From Fall 1996 through Summer 1999, I was at the Parallel and Distributed Intelligent Systems Laboratory (PI: Sal Stolfo), Computer Science Department, Columbia University. We developed JAM (Java Agents for Meta-learning), which is an infrastructure to support collaborative learning over distributed database. We applied JAM technologies to fraud and intrusion detection.
Ph.D. Thesis: A Data Mining
Framework for Constructing Features and Models for Intrusion Detection
My thesis research automates the development process for Intrusion Detection Systems (IDSs). I designed and developed a data mining framework for adaptively building intrusion detection models. The central idea is to use system audit programs to extract an extensive set of features that describe each network connection or host session, and apply data mining programs to learn rules that accurately capture the behavior of intrusions and normal activities. These rules are then automatically converted into executable modules for real-time intrusion detection. Detection models for new intrusions or specific (new) components of a network system are incorporated into an existing IDS through a meta-learning (or co-operative learning) process, which produces a meta detection model that combines evidence from multiple models. To efficiently compute only the "useful" patterns from the large amount of audit data, I modified the basic association rules and frequent episodes algorithms to use axis attribute(s) and reference attribute(s) as forms of item constraints to encode domain knowledge, and an iterative level-wise approximate mining procedure as a means to uncover the low frequency but important patterns.
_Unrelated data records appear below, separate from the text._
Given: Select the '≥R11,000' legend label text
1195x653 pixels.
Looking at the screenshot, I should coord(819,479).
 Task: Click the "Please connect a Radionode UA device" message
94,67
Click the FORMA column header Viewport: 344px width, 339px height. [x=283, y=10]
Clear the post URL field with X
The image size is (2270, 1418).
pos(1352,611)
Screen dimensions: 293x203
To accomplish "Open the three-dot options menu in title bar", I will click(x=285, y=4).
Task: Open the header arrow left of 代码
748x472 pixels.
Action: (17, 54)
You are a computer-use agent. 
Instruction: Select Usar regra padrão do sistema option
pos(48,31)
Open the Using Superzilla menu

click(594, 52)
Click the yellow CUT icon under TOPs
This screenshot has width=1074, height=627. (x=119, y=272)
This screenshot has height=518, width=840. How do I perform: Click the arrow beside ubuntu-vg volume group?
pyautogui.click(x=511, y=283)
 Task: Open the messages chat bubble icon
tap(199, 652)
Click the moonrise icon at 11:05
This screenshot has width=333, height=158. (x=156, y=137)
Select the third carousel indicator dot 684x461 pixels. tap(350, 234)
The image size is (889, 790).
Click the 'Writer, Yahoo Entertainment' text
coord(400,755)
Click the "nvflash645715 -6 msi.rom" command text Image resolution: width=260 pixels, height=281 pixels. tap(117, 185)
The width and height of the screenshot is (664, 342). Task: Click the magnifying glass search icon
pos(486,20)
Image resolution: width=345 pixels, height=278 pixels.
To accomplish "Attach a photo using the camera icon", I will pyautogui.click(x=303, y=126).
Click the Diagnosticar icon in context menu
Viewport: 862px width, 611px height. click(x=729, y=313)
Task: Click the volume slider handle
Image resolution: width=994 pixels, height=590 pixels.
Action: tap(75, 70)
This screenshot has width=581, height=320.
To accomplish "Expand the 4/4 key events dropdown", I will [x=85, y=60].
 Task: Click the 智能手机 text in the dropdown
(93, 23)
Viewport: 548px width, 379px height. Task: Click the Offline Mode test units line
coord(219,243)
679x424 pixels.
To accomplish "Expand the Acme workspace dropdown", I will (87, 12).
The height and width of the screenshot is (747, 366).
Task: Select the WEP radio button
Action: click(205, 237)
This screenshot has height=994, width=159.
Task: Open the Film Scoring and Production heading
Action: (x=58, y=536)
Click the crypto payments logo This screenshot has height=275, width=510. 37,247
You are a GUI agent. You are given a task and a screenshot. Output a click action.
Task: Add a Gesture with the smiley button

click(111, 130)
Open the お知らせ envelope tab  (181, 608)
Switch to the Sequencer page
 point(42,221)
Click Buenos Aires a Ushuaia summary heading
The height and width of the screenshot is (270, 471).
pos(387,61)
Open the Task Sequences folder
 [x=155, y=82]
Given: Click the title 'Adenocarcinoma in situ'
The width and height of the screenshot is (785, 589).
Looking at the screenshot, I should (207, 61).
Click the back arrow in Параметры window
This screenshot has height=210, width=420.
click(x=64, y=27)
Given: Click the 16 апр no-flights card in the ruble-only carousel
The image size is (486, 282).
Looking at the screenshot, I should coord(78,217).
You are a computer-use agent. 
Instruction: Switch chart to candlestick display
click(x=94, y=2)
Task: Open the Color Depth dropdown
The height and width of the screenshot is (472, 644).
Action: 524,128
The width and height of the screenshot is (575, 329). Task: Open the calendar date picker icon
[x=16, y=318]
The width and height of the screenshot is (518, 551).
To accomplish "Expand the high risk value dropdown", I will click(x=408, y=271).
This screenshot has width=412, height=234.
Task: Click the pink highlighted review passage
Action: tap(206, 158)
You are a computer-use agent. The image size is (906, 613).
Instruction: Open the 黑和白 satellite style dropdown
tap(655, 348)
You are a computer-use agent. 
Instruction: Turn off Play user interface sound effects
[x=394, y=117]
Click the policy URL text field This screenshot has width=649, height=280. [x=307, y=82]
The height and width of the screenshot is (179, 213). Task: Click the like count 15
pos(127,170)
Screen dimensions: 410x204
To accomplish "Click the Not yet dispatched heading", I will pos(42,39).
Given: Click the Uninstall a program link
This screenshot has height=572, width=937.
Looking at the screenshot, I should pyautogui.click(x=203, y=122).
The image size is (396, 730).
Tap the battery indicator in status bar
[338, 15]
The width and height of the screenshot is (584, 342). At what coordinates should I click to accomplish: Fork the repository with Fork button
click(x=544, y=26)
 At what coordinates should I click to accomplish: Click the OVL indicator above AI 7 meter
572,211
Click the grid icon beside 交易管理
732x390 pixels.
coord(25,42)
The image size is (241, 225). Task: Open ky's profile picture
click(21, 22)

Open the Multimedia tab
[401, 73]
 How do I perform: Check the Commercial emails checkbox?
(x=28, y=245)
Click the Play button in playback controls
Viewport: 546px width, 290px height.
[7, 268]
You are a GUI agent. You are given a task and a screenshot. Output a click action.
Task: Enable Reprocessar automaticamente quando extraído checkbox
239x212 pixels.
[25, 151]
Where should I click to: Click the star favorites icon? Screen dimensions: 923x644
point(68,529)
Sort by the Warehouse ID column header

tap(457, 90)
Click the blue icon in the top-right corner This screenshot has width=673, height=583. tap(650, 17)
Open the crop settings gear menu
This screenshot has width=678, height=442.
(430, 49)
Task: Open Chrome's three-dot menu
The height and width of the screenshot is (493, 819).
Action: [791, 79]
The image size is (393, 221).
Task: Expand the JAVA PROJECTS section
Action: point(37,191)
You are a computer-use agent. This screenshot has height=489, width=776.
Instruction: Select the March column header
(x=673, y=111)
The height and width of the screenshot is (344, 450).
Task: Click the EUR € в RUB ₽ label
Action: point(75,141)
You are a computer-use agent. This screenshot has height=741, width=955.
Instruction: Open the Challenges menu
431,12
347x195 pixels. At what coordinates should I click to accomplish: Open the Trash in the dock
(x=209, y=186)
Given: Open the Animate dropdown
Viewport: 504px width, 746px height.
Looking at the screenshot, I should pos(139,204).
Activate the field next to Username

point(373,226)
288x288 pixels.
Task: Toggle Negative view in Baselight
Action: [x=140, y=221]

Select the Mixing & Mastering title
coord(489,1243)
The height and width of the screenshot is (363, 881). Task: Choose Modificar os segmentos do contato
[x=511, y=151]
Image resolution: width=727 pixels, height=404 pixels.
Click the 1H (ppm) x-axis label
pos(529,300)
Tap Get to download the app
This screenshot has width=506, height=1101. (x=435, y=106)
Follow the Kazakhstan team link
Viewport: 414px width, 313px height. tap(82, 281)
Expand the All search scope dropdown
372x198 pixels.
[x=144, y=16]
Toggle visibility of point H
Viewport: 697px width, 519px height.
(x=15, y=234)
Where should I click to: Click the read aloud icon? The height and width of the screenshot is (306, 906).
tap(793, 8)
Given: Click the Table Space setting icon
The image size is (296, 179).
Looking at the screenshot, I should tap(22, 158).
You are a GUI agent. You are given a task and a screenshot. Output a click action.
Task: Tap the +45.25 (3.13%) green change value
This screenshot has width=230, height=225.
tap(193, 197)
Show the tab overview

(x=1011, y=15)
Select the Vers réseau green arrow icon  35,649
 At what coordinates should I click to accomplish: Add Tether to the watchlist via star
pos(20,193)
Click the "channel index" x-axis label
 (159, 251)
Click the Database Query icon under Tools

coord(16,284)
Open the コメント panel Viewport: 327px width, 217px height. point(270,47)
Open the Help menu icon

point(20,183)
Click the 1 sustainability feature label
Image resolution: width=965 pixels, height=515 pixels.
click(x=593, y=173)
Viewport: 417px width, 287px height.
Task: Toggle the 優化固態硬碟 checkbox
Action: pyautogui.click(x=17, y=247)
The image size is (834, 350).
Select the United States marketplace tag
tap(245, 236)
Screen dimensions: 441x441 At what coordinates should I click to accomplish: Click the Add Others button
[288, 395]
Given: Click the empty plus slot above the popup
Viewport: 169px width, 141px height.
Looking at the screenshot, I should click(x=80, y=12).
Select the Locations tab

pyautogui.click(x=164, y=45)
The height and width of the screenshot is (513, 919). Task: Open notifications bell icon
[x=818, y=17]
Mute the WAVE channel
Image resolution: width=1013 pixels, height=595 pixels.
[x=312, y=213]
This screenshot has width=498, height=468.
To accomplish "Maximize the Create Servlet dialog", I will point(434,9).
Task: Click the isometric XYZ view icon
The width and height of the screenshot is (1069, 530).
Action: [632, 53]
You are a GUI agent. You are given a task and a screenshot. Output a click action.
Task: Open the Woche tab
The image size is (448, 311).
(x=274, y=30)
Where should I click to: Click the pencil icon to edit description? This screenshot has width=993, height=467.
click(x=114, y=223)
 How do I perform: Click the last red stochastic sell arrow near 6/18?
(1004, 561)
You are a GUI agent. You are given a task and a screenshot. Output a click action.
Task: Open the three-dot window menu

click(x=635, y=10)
We participated in the 1998 DARPA Intrusion Detection Evaluation program. The results showed that our system was one of the best IDSs among those submitted to the evaluation. It performed comparably well with the best knowledge engineered system. The detection models (classification rules) automatically constructed by our data mining framework were very effective (with high detection rates and low false positive rates) in detecting "known" intrusions (with instances in the training data) and "new" intrusions (with no instance seen in the training data) in several attack categories.
In Summer 1997, I was at IBM T. J. Watson Research Center, doing research in Information Economy. I implemented a prototype multi-agent system to simulate the market dynamics of information filtering.
In Summer 1996, I was at the Network Services Research Lab, AT&T Labs - Research, Murray Hill, New Jersey, where I did research in distributed data visualization environments. I designed and implemented a Java-based DAGs drawing and viewing system.
From Fall 1994 through Spring 1996, I was at the Programming Systems Laboratory (PI: Gail Kaiser), Computer Science Department, Columbia University. I did research in software development environments and collaborative workflow systems. I developed several modules of Oz, a workflow system, and applied Oz technologies to healthcare.